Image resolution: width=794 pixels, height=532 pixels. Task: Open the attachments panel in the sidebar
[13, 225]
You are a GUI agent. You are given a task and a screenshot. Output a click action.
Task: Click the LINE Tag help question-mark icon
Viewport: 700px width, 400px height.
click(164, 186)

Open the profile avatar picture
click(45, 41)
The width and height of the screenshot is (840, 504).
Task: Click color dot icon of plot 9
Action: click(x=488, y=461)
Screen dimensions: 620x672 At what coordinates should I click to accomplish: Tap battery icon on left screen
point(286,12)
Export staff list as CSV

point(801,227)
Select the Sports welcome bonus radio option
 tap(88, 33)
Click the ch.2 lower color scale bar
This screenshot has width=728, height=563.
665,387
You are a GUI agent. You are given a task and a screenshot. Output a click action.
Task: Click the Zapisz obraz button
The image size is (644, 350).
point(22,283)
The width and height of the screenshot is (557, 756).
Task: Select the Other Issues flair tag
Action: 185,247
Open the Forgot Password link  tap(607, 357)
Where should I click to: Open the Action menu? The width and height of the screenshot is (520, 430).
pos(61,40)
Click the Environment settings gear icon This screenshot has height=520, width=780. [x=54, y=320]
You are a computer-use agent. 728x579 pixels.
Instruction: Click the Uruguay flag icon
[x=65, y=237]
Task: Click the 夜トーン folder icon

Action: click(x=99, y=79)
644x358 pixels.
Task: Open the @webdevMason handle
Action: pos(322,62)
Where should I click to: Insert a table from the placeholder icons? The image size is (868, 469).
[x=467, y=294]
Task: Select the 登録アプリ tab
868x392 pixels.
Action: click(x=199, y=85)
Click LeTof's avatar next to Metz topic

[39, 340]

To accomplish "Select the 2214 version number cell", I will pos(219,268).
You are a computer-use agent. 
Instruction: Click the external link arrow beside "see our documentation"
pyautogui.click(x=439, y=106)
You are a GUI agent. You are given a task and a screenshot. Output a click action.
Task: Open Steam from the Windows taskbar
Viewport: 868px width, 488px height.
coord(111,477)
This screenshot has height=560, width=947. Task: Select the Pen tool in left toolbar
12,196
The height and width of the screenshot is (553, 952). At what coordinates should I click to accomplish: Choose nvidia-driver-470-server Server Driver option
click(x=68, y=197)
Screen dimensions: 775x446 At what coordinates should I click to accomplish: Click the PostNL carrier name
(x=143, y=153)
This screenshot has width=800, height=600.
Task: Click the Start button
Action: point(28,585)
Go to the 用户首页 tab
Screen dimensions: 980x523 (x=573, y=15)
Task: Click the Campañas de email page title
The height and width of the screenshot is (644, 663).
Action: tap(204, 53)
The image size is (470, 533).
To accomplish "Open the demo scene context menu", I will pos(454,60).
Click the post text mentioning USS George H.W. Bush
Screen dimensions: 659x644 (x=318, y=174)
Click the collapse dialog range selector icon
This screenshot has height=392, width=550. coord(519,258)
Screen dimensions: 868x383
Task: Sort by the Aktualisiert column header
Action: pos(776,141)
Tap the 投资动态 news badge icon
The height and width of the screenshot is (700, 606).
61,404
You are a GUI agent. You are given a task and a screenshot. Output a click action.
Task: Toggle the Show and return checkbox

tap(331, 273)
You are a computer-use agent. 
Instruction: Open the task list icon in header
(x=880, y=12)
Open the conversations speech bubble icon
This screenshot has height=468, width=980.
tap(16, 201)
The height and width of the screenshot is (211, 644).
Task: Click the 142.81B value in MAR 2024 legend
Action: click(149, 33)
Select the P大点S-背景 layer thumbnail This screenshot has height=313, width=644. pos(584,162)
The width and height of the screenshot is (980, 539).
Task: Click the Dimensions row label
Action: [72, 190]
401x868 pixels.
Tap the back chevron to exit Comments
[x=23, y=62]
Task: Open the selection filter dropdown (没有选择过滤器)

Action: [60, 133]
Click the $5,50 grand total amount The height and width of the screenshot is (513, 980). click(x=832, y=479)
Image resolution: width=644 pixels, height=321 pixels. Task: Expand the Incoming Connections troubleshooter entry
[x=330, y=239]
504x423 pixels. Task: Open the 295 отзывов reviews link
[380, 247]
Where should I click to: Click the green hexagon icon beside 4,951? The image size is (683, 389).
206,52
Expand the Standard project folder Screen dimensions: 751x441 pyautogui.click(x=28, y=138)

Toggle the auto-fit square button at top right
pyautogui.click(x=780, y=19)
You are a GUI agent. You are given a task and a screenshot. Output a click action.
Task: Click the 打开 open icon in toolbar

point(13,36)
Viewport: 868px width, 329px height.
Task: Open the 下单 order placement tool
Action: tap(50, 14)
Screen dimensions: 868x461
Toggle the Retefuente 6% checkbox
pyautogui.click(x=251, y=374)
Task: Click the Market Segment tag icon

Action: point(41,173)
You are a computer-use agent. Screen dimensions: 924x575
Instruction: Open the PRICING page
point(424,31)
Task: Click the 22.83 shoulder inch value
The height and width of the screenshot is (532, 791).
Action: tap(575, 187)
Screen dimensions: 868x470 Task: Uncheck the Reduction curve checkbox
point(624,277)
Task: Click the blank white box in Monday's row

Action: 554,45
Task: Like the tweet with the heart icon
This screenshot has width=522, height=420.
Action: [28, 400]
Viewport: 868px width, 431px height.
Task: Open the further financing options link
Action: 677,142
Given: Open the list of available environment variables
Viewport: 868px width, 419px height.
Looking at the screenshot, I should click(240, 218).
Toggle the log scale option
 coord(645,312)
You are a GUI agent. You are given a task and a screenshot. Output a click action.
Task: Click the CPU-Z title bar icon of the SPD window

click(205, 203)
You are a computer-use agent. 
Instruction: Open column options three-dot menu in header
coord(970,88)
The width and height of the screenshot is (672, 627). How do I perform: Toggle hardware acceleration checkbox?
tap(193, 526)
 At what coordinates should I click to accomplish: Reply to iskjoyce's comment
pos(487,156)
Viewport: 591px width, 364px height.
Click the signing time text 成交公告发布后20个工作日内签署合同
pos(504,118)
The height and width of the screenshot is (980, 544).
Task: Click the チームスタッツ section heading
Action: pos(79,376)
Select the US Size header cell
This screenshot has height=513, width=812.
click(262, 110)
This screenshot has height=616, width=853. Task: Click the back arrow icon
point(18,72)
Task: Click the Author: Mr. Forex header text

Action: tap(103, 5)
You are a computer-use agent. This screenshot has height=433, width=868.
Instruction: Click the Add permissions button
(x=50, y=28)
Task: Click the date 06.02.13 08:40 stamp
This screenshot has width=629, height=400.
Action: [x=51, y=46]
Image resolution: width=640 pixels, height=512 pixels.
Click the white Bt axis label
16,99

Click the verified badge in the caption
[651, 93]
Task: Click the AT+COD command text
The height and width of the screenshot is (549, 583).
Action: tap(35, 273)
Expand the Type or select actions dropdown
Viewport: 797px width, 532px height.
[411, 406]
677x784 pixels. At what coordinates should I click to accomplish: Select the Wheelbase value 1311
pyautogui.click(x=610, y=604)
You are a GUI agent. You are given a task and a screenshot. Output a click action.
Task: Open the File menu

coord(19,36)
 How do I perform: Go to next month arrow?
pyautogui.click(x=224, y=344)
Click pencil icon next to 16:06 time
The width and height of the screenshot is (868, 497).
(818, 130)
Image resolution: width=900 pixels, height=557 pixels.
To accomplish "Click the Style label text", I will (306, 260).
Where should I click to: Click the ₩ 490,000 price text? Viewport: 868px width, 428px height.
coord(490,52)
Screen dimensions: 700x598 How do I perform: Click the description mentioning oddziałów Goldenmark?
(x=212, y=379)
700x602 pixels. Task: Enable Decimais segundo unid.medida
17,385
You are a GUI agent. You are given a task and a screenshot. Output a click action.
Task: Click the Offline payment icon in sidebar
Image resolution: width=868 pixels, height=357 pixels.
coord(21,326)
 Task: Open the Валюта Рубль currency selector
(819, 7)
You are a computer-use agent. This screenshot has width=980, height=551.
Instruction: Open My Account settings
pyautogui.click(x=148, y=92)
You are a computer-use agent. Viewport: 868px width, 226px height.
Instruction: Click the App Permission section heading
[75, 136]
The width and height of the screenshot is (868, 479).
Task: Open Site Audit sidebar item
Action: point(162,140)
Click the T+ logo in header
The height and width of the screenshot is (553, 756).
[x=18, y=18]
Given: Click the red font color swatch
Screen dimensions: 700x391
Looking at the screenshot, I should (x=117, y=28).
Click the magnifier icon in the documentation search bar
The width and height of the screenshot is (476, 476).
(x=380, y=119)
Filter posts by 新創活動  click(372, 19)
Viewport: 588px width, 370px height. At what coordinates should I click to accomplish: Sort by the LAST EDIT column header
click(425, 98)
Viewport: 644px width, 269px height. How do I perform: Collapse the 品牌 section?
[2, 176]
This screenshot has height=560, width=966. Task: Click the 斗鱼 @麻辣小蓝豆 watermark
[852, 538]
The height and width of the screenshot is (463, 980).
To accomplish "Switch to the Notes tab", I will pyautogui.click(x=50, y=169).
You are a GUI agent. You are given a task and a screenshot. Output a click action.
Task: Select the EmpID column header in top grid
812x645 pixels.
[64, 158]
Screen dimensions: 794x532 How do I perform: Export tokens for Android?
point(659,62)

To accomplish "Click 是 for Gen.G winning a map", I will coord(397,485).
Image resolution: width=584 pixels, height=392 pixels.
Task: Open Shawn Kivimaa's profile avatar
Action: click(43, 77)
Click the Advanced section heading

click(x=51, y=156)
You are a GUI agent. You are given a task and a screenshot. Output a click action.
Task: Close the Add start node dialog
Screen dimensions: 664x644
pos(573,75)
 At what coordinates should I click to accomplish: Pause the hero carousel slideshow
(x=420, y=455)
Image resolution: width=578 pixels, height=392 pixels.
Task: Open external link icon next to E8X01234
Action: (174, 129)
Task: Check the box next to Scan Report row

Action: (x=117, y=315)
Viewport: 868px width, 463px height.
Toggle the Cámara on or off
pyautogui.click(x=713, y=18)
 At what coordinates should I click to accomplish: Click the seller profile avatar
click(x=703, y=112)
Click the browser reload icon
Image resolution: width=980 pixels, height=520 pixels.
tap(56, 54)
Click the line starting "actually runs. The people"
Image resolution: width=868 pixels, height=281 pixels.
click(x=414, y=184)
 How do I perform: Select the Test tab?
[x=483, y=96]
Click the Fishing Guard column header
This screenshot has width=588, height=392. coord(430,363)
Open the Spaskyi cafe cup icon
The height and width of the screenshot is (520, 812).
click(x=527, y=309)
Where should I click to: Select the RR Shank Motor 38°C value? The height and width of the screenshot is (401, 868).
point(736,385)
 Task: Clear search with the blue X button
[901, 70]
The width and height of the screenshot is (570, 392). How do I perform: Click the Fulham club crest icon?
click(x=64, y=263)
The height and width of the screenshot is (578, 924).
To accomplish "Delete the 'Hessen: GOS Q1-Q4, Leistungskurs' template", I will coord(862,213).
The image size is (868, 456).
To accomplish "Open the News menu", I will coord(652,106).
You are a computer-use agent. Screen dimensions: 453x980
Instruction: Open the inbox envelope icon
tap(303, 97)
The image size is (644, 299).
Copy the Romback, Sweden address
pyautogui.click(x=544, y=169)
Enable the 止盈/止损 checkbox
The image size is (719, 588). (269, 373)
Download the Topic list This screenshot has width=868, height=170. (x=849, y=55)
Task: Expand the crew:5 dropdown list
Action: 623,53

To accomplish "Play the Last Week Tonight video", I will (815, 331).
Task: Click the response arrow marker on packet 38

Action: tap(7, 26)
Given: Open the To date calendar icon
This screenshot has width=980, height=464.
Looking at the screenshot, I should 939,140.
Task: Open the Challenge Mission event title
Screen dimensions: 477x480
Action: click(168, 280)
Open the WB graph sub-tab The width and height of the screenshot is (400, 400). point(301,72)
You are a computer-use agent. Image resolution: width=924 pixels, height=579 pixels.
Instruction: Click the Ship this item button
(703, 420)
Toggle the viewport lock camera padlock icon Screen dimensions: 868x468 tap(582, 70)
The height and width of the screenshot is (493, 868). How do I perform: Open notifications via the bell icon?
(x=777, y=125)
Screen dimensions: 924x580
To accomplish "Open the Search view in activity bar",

·····

Tell how many lines in the data contain the word "computer", answering with that number and no other text.

10